# Nursery



## shiningstar

Merhaba

Bir cümleyi çevirmeye çalışıyorum ama gramer açısından düzgün olup olmadığını anlayamadım. İngilizce hali;

"Nursing quality changes depends on the ability level of effective use of nursery knowledge and skills in meeting the patient’s needs."
 
Söylemek istenen şey, "Hemşirelik bakımının kalitesi, hemşirelerin bilgi ve becerilerini, hastanın gereksinimlerini karşılamada etkin bir şekilde kullanabilme düzeyine bağlı olarak değişmektedir"


----------



## shafaq

İnanırım ki şöyle demekte fayda var:
Nursing quality changes depending on the ability level of nursers at effective use of nursery knowledge and skills in complying/meeting the patient’s needs.


----------



## shiningstar

Teşekkür ederim Shafaq. Cümle daha düzgün duruyor şu anda. Bazen zihin doğru çalışmıyor.


----------



## GeorgeSmith

Turkcesini anladigim kadariyla, soyle bir cumle biraz daha duzgundur bence:

"Nursing quality depends on nurses' ability to effectively use their knowledge and skill to meet the patient's needs."


----------



## kalamazoo

I agree with George (I think). There is something wrong with the original English sentence.  "hemşire" should not be translated as Nursers or as Nursery.  Nurser isn't an English word as far as I know. Nursery refers to a place where they grow and sell plants or sometimes in England to the room where young children live.  Hemsire means "nurse."


----------



## shiningstar

The real problem is not the English version of the sentence. It's the Turkish sentence and its logic. 

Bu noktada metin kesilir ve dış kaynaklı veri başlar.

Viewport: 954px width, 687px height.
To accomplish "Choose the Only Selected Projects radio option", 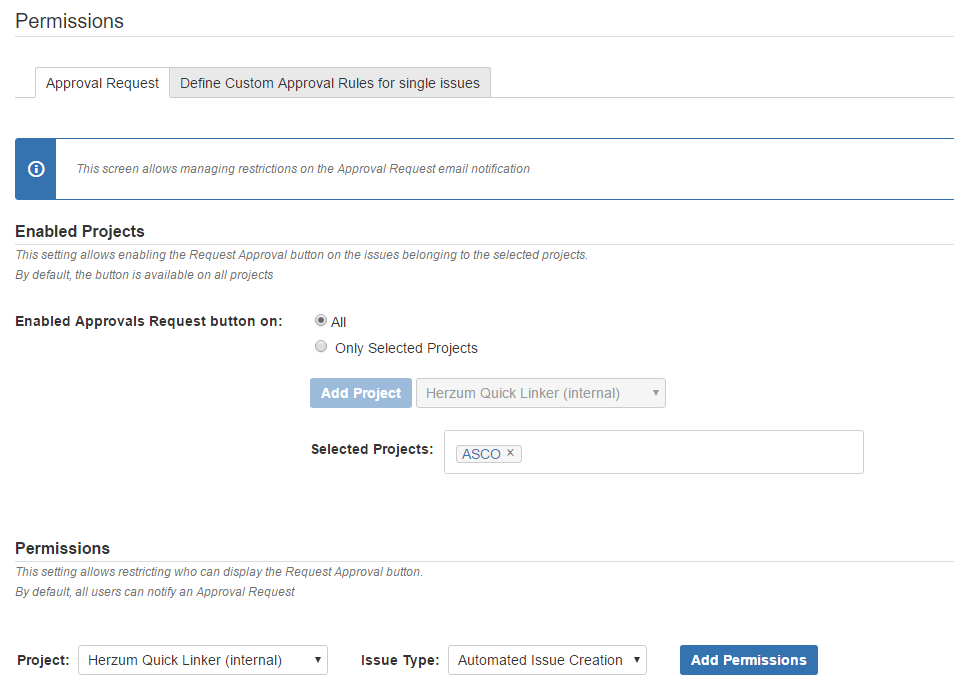I will 321,347.
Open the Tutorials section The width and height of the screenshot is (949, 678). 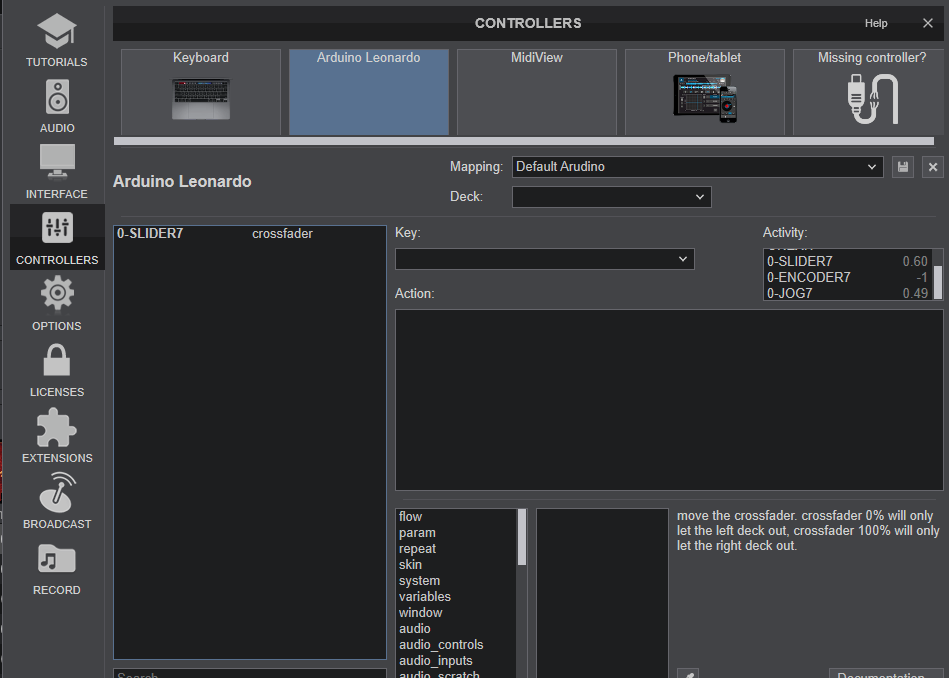(56, 40)
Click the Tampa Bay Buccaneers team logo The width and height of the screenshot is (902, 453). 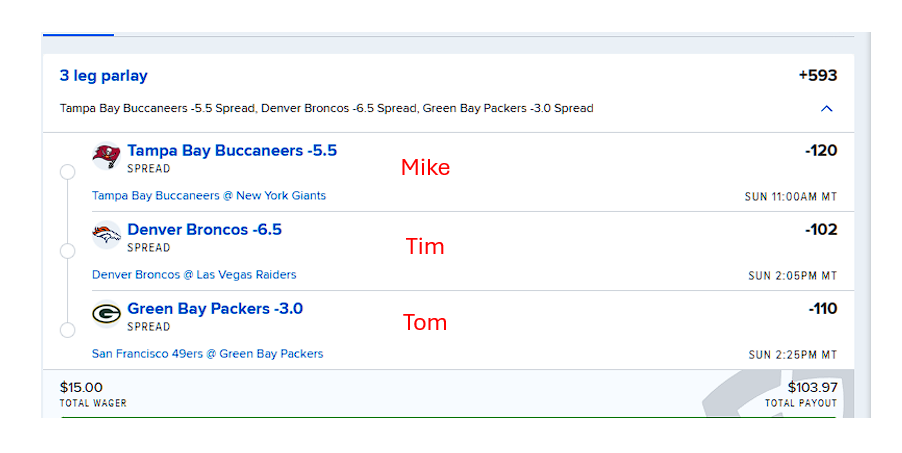point(106,156)
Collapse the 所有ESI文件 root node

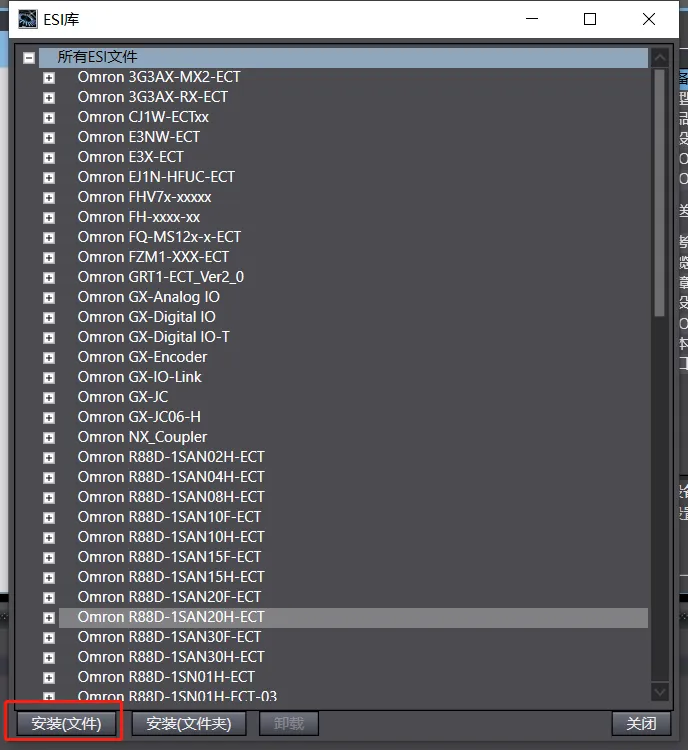coord(29,58)
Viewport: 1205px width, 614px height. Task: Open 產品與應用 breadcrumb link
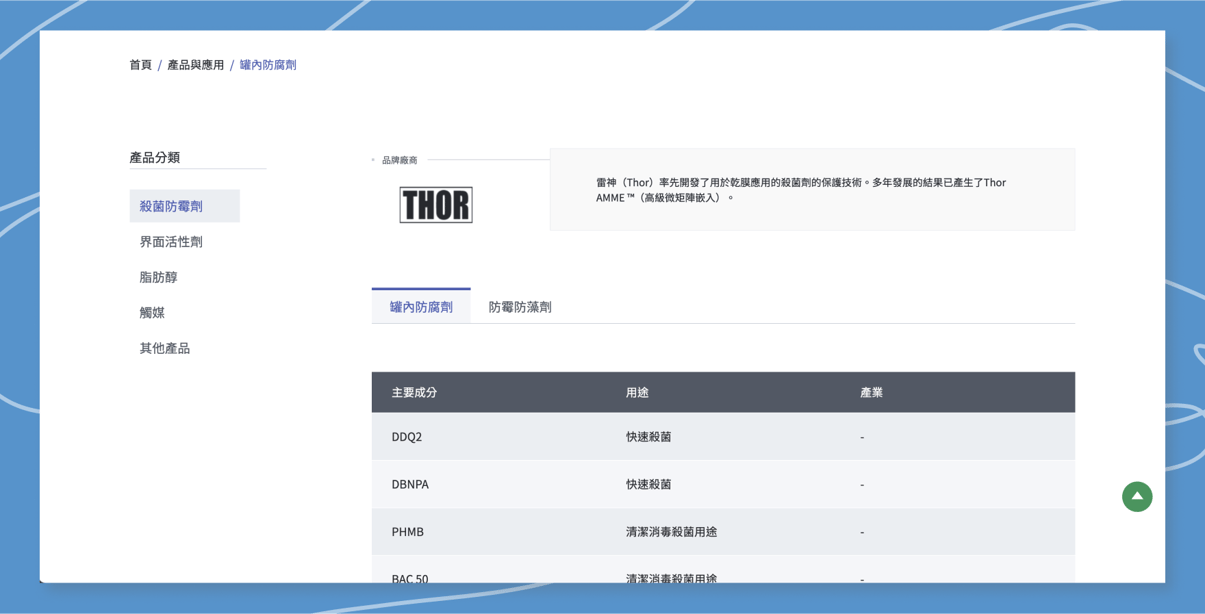pyautogui.click(x=195, y=65)
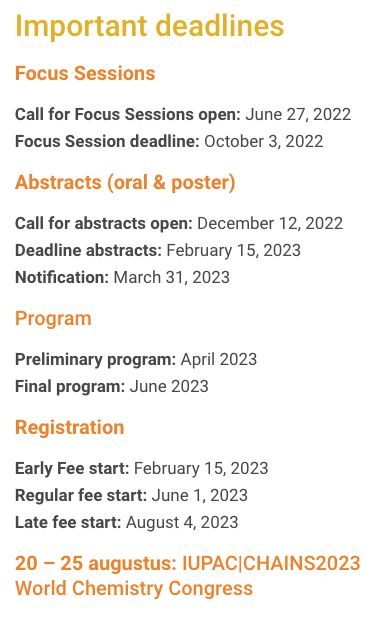The height and width of the screenshot is (624, 378).
Task: Click the June 27, 2022 date
Action: tap(298, 114)
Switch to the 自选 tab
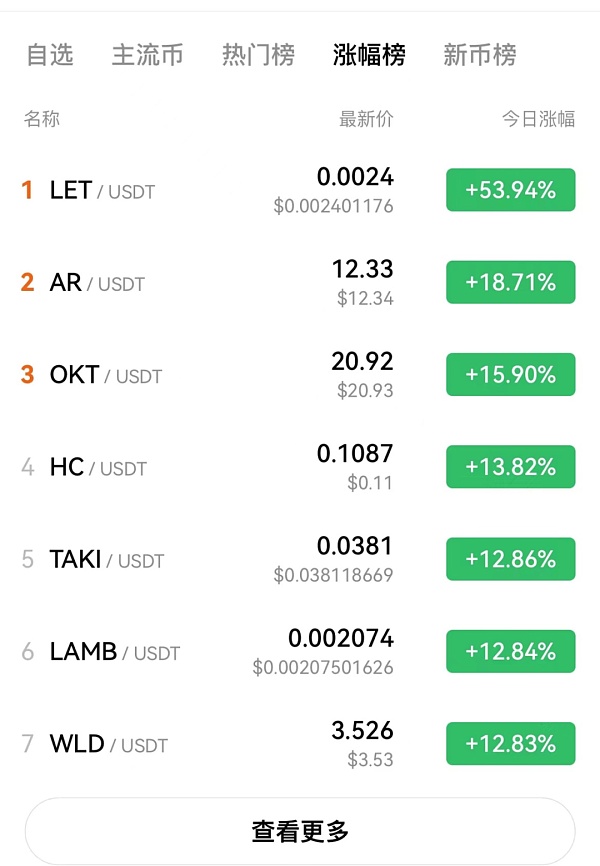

Basically, Turkish sentence was trying to say that nursing quality differs according to the ability level of nurses' to use their nursing knowledge and skills in effective way to meet the patient's needs.

Thanks for your efforts.


----------



## shiningstar

kalamazoo said:


> I agree with George (I think). There is something wrong with the original English sentence. "hemşire" should not be translated as Nursers or as Nursery. Nurser isn't an English word as far as I know. Nursery refers to a place where they grow and sell plants or sometimes in England to the room where young children live. Hemsire means "nurse."


 
Hi, Kalamazoo

You're right about "nursery". In fact I gave some thought about the use of "nursery" in this sentence before I wrote it. It has completely different meaning and I was aware of it but I thought it might refer to what I meant. Apparently I was wrong.


----------